If he refuses to listen even to the church,
then treat him as you would a Gentile or a tax collector.
Amen, I say to you,
whatever you bind on earth shall be bound in heaven,
and whatever you loose on earth shall be loosed in heaven.
Again, amen, I say to you,
if two of you agree on earth
about anything for which they are to pray,
it shall be granted to them by my heavenly Father.
For where two or three are gathered together in my name,
there am I in the midst of them."
Upon Reflection: This weekend's Gospel is an excellent laboratory for testing the difference between a fundamentalist (or literalistic) approach to the Bible and the typical approach that we Catholics and most main-line churches use when reading and/or hearing scripture (for us we will use the word, "exegesis," which means looking at scripture from all angles..i.e. who wrote it?, in what cultural context?, to what community?, using what literary devices?, in what relation to the whole work?, etc.).

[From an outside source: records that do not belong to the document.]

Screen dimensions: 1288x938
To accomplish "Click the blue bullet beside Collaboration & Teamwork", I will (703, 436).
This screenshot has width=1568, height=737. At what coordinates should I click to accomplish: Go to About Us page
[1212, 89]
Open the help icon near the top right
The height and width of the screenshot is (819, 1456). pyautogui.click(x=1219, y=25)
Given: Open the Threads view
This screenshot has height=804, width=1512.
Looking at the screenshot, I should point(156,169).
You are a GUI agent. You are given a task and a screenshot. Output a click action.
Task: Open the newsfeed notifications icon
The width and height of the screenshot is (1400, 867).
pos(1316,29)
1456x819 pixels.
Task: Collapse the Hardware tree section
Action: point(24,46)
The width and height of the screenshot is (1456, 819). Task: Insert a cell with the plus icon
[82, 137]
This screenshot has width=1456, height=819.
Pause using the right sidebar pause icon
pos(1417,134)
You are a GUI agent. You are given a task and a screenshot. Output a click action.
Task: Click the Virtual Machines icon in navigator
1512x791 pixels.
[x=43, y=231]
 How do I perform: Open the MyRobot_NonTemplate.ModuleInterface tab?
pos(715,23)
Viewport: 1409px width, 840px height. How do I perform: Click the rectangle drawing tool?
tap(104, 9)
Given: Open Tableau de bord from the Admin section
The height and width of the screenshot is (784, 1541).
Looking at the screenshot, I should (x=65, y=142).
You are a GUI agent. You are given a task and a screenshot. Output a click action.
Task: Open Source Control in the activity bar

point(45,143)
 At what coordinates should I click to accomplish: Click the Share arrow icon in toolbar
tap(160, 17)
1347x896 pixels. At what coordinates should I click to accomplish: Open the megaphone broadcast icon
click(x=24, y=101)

For the last 90 years or so, Christian fundamentalism has grown, and with it, so has the Church's concern with regard to its impact on our communities. So putting this weekend's Gospel "in the lab," so to speak, might help us understand this concern better as well as help us appreciate the virtue in using exegesis methodology.
Testing the Fundamentalist Approach: The first part of the Gospel describes Jesus giving his disciples some conflict management skills. If one were to simply hear this in a vacuum, one could easily conclude that Jesus is instructing us to find "faults" (quotation marks used intentionally) in others and then confront those "erroneous" people until they either see it our way or be damned for all eternity.
Then, a literal understanding of the Bible could easily bring one to conclude that the authority given to us by Jesus to bind and loose on earth and in heaven is a license for a particular Christian community (or worse yet, a particular person within that community) to define the requirements for each person's salvation.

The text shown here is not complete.